The arguments are generally next to each other.
In fig. 1, x is defined so that ax+ax+x2 = b2, and in fig. 2 y is defined so that by+by+y2=a2.
Fig. 1 and Fig. 2 have the same area a2+b2, and they are square, so they have the same edges in each and together. a2+02=c2 and 02+02=02 are trivial. The edges are all a+x and b+y.
Fig. 3 and 4 suggest c=a+x and c=b+y, but you can ignore this.
c will fit in the square because a and b fit in the square (fig. 5). WLOG (without loss of generality) c can connect edges. We can connect adjacent edges like fig. 6, have an edge like fig. 7, connect opposite edges like fig. 8, or have part of an edge like fig. 13. In the case of figure 6 we can have those edges be a and b. Usually the edges c connects make a and b to the point of c (like triangle ABH in figure 9).

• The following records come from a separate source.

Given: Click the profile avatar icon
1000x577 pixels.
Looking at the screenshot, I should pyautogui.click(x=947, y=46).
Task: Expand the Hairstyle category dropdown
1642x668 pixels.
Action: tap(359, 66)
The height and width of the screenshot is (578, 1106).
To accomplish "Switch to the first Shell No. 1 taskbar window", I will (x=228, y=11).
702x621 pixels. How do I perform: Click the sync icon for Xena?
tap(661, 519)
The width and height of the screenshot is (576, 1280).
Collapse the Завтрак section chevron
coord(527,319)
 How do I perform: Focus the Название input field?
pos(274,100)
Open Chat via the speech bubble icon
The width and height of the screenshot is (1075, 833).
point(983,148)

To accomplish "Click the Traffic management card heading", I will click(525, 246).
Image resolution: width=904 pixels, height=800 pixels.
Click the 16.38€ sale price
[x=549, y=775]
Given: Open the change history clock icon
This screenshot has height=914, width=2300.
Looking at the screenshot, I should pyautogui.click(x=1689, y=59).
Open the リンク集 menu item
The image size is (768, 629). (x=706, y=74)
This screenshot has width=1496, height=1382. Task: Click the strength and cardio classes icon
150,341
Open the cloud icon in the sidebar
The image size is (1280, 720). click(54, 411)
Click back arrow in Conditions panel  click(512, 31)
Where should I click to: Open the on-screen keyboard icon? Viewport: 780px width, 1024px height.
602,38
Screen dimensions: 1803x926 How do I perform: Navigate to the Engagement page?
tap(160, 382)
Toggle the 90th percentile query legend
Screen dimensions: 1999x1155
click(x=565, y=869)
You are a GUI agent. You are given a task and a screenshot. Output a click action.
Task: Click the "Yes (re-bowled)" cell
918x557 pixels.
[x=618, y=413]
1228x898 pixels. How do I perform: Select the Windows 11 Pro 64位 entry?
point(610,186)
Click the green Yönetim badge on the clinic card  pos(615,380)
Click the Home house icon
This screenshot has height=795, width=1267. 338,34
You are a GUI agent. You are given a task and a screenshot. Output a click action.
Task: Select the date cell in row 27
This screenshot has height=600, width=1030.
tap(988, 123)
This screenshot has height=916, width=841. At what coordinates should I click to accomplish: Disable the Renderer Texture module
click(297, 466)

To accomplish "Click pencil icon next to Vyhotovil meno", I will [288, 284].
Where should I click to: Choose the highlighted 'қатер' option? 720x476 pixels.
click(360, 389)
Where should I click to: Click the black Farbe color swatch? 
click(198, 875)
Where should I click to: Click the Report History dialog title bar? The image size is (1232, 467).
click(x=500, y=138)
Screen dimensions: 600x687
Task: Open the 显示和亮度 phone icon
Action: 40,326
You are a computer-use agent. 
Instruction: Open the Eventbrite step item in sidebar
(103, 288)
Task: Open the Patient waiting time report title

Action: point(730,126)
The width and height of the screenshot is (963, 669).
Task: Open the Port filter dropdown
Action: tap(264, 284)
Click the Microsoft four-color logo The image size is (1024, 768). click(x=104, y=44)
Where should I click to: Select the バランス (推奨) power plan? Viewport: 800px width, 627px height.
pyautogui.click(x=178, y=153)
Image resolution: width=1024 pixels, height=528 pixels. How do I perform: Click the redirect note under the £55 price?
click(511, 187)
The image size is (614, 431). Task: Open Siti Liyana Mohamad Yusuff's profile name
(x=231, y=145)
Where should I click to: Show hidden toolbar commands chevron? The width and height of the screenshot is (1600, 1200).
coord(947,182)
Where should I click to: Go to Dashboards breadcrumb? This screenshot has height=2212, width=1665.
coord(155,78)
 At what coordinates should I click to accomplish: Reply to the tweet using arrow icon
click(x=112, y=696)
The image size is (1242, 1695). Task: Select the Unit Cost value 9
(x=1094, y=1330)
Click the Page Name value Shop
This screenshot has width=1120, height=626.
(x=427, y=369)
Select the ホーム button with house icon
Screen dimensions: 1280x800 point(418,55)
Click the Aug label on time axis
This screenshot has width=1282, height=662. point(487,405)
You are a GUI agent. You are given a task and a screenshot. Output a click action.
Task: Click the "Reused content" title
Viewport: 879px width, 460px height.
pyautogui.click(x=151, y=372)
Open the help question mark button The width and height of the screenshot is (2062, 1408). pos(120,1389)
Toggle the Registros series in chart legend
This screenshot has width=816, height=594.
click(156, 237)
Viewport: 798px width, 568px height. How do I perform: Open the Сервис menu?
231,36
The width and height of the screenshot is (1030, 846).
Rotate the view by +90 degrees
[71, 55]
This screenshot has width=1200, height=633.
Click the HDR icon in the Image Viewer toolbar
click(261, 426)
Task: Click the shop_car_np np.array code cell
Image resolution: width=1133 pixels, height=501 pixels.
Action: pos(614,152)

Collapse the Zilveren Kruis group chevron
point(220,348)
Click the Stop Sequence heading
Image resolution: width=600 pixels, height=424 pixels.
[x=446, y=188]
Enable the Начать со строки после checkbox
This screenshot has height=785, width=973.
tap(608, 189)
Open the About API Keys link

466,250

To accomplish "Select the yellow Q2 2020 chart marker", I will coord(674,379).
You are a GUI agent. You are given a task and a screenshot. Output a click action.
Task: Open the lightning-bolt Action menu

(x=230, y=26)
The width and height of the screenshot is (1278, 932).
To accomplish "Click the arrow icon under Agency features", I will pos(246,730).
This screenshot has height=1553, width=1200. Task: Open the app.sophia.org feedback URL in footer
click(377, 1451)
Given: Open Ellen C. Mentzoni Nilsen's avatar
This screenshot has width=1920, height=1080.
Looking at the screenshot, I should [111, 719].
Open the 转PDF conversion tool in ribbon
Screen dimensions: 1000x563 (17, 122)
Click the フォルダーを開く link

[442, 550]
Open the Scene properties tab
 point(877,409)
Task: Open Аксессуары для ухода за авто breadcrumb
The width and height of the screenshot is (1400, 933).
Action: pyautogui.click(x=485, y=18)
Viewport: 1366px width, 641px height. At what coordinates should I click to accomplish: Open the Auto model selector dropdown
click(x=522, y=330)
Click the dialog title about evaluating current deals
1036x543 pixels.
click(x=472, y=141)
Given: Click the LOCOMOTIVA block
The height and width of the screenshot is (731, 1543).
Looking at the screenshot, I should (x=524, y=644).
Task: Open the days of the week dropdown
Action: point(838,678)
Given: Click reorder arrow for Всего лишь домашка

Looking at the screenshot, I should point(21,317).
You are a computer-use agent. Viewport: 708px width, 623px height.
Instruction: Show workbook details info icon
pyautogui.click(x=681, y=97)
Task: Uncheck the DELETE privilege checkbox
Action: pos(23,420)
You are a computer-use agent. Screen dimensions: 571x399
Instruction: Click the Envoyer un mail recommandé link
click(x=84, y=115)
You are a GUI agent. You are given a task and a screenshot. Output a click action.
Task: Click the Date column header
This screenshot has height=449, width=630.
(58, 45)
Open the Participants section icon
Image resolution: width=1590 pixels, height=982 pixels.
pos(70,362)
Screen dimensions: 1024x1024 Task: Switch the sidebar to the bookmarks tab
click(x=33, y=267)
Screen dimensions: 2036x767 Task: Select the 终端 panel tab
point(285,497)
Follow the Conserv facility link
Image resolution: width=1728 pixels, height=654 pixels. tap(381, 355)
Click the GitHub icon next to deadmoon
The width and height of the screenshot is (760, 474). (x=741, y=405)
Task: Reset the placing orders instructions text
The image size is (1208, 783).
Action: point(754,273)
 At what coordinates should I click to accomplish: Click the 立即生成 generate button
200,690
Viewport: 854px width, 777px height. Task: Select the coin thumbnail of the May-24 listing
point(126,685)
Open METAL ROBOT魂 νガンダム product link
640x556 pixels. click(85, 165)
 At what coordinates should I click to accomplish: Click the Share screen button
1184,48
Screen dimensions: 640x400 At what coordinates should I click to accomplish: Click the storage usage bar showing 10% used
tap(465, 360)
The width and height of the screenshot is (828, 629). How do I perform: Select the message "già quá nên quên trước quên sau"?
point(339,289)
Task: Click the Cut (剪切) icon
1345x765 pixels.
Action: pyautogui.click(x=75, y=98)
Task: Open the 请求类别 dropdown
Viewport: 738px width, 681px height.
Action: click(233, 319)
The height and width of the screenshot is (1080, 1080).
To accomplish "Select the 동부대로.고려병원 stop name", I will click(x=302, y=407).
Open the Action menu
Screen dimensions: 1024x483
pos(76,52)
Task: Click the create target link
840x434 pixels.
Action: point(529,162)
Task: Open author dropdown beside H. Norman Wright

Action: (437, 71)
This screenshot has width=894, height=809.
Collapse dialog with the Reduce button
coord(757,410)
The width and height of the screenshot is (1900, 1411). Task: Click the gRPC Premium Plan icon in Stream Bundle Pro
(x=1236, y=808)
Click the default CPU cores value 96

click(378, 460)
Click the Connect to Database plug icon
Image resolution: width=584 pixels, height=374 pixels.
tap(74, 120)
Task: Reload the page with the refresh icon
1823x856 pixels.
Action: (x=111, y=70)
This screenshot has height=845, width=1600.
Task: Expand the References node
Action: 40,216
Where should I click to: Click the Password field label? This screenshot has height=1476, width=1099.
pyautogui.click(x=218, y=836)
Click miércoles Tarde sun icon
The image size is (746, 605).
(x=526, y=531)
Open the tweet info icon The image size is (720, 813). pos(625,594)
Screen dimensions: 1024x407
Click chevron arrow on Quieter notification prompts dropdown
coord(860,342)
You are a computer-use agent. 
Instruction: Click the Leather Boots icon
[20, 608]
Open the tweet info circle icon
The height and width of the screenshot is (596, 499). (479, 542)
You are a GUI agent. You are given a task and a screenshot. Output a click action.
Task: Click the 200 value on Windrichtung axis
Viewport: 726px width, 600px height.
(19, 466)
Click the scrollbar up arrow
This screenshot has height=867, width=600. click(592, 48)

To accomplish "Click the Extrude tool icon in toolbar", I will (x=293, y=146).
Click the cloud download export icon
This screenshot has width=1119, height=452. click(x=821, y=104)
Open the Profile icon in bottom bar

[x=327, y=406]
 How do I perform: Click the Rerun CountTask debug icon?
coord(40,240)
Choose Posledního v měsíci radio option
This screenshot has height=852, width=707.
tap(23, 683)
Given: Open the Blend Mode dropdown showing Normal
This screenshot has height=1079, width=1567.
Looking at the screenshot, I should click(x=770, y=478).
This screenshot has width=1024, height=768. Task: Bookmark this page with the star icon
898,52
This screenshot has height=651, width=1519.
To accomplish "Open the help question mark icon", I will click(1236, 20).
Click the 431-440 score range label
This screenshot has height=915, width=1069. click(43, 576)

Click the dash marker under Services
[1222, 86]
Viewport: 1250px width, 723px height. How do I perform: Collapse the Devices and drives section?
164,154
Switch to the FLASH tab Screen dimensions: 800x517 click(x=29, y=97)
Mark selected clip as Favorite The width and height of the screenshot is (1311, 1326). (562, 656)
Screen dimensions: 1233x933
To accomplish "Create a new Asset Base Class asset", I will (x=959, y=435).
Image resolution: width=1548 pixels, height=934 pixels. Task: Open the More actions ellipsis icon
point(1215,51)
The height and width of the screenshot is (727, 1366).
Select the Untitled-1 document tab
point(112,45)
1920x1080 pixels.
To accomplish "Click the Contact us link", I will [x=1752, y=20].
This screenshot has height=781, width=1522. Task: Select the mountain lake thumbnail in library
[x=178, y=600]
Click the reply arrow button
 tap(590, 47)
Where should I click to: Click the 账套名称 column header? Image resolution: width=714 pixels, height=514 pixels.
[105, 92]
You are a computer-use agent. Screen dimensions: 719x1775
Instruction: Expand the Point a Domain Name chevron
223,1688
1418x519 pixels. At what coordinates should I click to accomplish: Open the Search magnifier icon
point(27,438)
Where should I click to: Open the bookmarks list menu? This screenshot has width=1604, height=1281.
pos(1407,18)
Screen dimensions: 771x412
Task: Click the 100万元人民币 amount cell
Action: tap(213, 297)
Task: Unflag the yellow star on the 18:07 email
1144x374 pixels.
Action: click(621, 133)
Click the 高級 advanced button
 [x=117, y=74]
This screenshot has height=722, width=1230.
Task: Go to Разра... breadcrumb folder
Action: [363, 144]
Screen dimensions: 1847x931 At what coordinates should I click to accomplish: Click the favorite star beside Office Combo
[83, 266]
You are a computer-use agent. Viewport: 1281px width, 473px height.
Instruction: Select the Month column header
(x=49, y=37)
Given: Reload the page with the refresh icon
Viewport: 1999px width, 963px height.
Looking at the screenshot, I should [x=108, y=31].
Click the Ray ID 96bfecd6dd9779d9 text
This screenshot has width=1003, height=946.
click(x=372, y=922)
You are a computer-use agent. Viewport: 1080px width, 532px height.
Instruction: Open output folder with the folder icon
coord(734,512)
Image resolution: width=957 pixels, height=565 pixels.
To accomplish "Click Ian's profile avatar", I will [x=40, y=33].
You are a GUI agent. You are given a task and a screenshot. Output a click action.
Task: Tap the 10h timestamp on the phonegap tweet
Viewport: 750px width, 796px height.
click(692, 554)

For fig. 6, we can try 2 techniques in the next 2 paragraphs. I am confident the second one works, but I don’t want to erase the first.
In fig. 6 we want each triangle to have lengths a and b and to be the same size so it stretches around perfectly. See fig. 9. BH will have slope -a/b and BD b/a so they are perpendicular. They are also congruent. BC, DE and FG are a and CD, EF and GH are b. This will create c2 as the middle square and c2< the total square area (because there’s space left over), so we will be able to check if c2 < a2 + b2 is possible. BC will be y because AC is b+y and AB is b. Likewise GH will be x so that CD will be x. So BC= a and y and CD = b and x. Note that x2 < b2 (because b2 = ax+ax+x2 ) and y2 < a2 (because a2 = by+by+y2) so that x2+y2 < a2+b2 but they are also equal (because BC = a and y and CD = b and x like we mentioned two lines up). a2+b2 < a2 + b2, a contradiction. Then c2 is not less than a2+b2.
The second technique also involves fig. 6. c will form a square in the square, and we can allow the larger square to be a2+b2 by having the sides be a+x and b+y. Then we can test c2<a2+b2. Because the c square is symmetric, all sides are a and b together as well. Hence b=x and a=y. We have the same contradiction since x2 < b2 (because b2 = ax+ax+x2 ) and y2 < a2 (because a2 = by+by+y2) so that x2+y2 < a2+b2 but they are also equal. This shows that we cannot have c2<a2+b2.
Next we try fig. 10. This time it stretches past the length of an edge of the big square. One side will be a+x and b+y, so it will be bigger than a and bigger than b. That means we don’t have to consider it since it cannot be a and b.
Then c2 is not greater than a2+b2.
We don’t normally have to worry about bending c so that it’s in a different category or different; all cs will be tried.
The only thing left is that c is a side or partial side of the big square or parallel to it.
In fig. 13 c is a part of a side of the square. If c < a+x it could be less than a or b. Or importantly we can show that it won’t fit going across (adjacent sides) with the same a and b as normal legs. c might not match and a and b but it has to but it doesn’t but we don’t know that, so we apply the same argument with fig. 9. c2 will be given as < a2+b2 because that is the whole square and c has a length less than it’s side (c < a+x and a2+b2 we should know is (a+x)2 see fig. 1 and fig. 2).
All that’s left is c = a+x = b+y, one complete side. c2 = a2+b2 or if we look at (a+x)2 and (b+y)2 together we also get 2c2 = 2a2+2b2 (c2 = ax+ax+x2+a2 = a2+b2 and c2 = by+by+y2+b2 = a2+b2). It will look like figs. 11 and 12. Note that in fig. 12 it won’t be the same as like fig. 9 (it won’t stretch around evenly).